David Pérez, uno de ellos, durante estos meses ha pasado por uno de los nuestros, frenando iniciativas, manejando los tiempos, asegurando por tierra, mar y aire que tenía controlado el voto en bloque de su partido y cuando este le deja en evidencia, acata , justifica y se tapa no sin lanzar derrotes contra algunos de quienes quisieron alertar de la traicionera ambigüedad.

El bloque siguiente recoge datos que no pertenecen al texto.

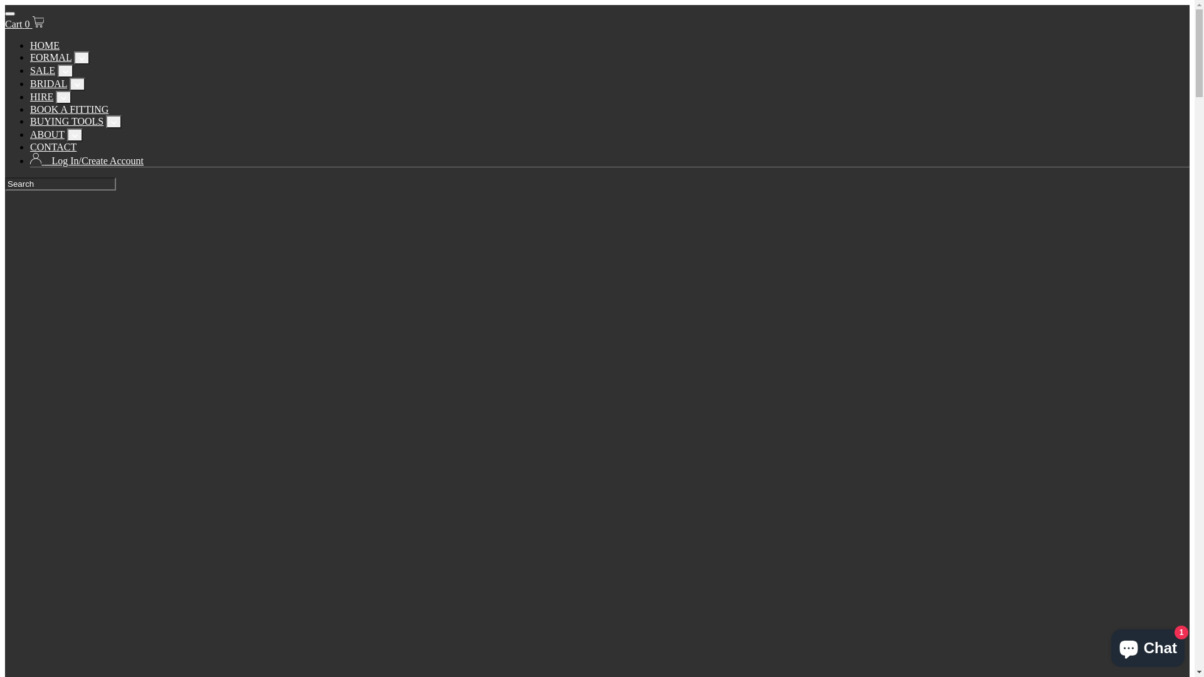 The width and height of the screenshot is (1204, 677). What do you see at coordinates (30, 70) in the screenshot?
I see `'SALE'` at bounding box center [30, 70].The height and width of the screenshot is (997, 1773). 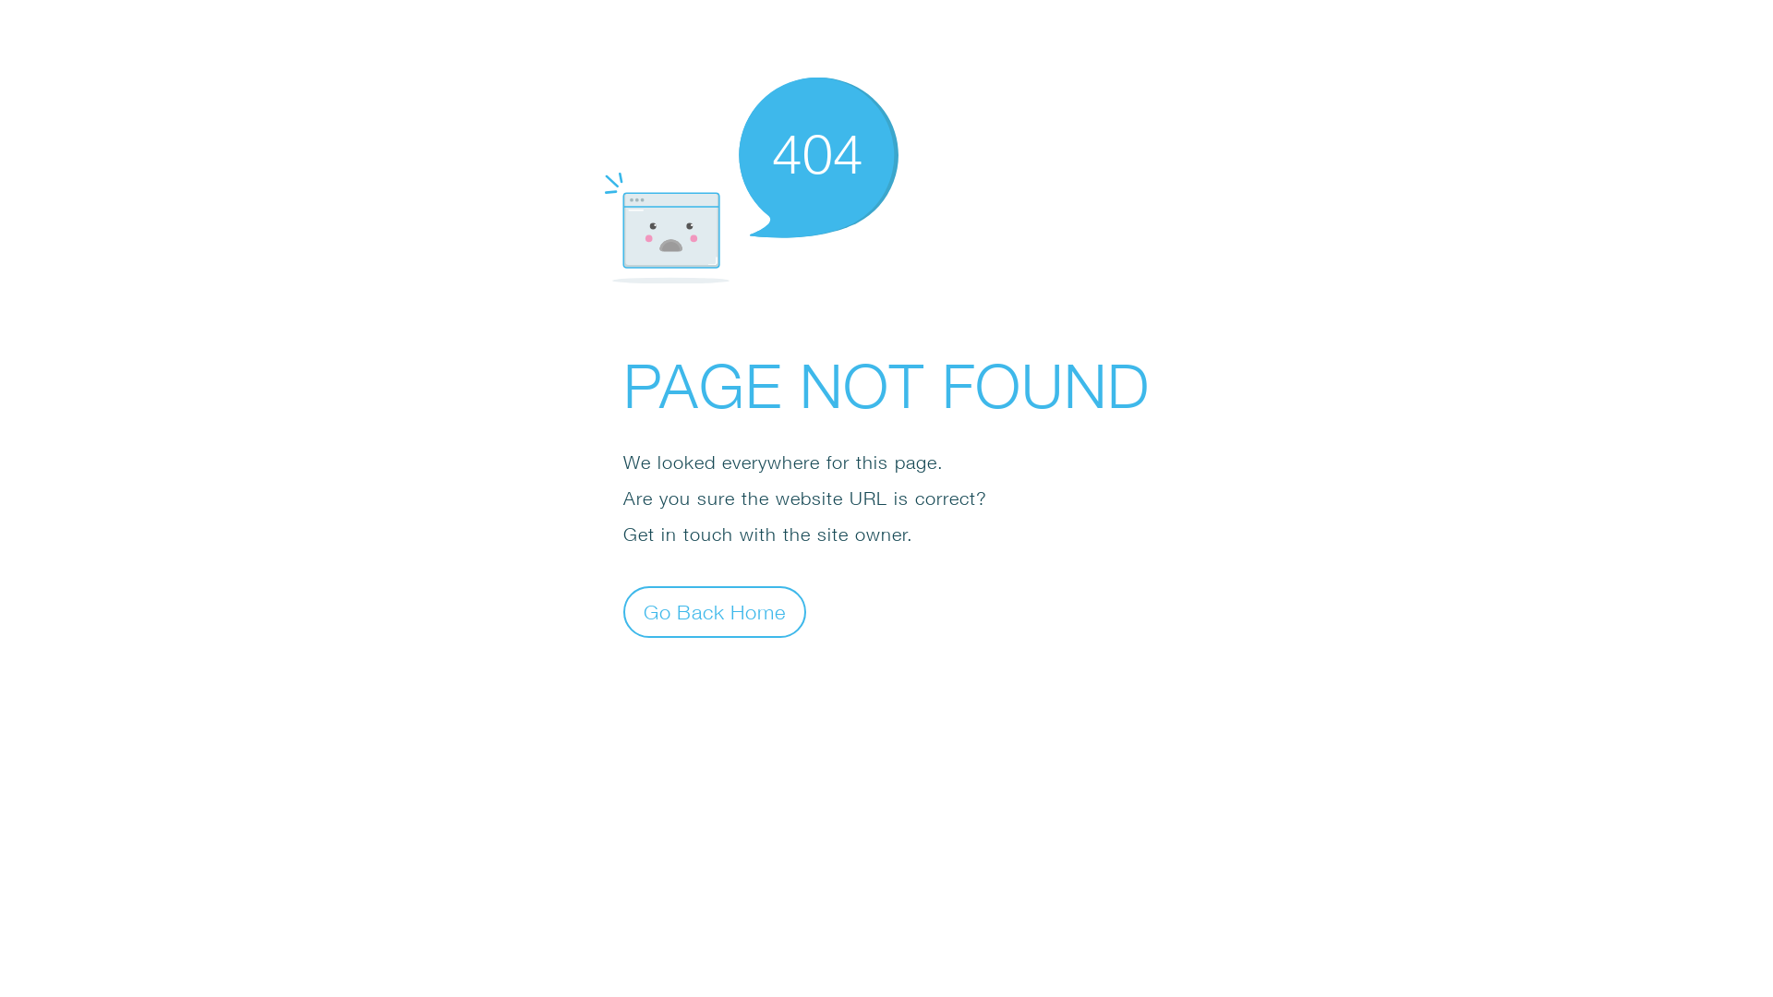 I want to click on 'Go Back Home', so click(x=713, y=612).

Será el chivo expiatorio, se lo ha ganado a pulso, pero las culpas están muy repartidas y los estamentos taurinos, desde la Federación a la Mesa del Toro, pasando por la Plataforma y, mea culpa incluida, ciertas tomas de posición, a veces guiadas por la pasión y otras por la mala fe, de la información taurina, también han contribuido al desaguisado.
El mal está hecho. Los análisis sólo intentarán poner árnica en la mortal herida pero lo único cierto es que Cataluña se empobrece ( económicamente también) , se hace más pequeña y las mujeres y hombres que la pueblan , incluidos los que dicen defender supuestos derechos animales, son menos libres. La Historia absolverá a pocos.
- Paco March es periodista y ex presidente de la Plataforma Promoción y Difusión de la Fiesta.